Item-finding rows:
++++
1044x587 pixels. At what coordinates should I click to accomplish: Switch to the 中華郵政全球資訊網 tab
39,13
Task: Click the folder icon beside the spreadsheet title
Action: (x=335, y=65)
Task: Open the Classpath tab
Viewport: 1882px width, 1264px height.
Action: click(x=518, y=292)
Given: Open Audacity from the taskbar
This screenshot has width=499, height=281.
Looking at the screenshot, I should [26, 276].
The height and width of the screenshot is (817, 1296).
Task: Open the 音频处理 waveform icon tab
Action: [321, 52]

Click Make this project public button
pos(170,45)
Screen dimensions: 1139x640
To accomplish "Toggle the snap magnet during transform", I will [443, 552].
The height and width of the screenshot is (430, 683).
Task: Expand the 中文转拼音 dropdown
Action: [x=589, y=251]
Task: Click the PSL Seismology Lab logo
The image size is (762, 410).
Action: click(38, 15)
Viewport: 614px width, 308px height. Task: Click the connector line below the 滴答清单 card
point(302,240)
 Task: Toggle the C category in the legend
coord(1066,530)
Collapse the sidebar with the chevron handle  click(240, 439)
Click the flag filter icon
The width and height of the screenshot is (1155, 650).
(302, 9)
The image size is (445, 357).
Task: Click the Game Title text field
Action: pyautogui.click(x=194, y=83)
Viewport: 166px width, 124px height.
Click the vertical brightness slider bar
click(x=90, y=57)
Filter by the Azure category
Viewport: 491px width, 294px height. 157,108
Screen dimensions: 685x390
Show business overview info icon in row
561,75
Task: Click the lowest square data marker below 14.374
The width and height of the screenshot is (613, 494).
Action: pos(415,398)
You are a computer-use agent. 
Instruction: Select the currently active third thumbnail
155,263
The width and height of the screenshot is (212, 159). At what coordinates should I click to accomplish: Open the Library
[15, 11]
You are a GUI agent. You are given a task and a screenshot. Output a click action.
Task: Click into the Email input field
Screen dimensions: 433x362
++++
- _Exercise requirements_: Copy out the rows above word for word, from the line with "Task: Open the Classpath tab" to the line with "coord(1066,530)", including both of those lines.

- _The answer_:
Task: Open the Classpath tab
Viewport: 1882px width, 1264px height.
Action: click(x=518, y=292)
Given: Open Audacity from the taskbar
This screenshot has width=499, height=281.
Looking at the screenshot, I should [26, 276].
The height and width of the screenshot is (817, 1296).
Task: Open the 音频处理 waveform icon tab
Action: [321, 52]

Click Make this project public button
pos(170,45)
Screen dimensions: 1139x640
To accomplish "Toggle the snap magnet during transform", I will [443, 552].
The height and width of the screenshot is (430, 683).
Task: Expand the 中文转拼音 dropdown
Action: [x=589, y=251]
Task: Click the PSL Seismology Lab logo
The image size is (762, 410).
Action: click(38, 15)
Viewport: 614px width, 308px height. Task: Click the connector line below the 滴答清单 card
point(302,240)
 Task: Toggle the C category in the legend
coord(1066,530)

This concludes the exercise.